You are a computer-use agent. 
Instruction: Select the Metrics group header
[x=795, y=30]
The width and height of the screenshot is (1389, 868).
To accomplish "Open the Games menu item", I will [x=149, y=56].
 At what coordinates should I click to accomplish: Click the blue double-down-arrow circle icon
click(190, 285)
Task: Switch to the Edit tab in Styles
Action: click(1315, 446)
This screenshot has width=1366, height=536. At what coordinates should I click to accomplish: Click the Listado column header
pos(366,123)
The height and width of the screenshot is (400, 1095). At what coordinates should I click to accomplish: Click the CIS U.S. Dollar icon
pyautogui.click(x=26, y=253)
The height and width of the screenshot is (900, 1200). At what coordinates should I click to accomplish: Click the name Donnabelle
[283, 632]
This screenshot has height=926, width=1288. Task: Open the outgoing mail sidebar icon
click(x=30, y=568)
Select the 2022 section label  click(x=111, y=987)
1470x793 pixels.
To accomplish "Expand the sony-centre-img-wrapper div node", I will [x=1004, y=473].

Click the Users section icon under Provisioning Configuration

Task:
Copy every line of the listing that includes the string "will".

Task result:
To accomplish "Open the Games menu item", I will [x=149, y=56].
To accomplish "Expand the sony-centre-img-wrapper div node", I will [x=1004, y=473].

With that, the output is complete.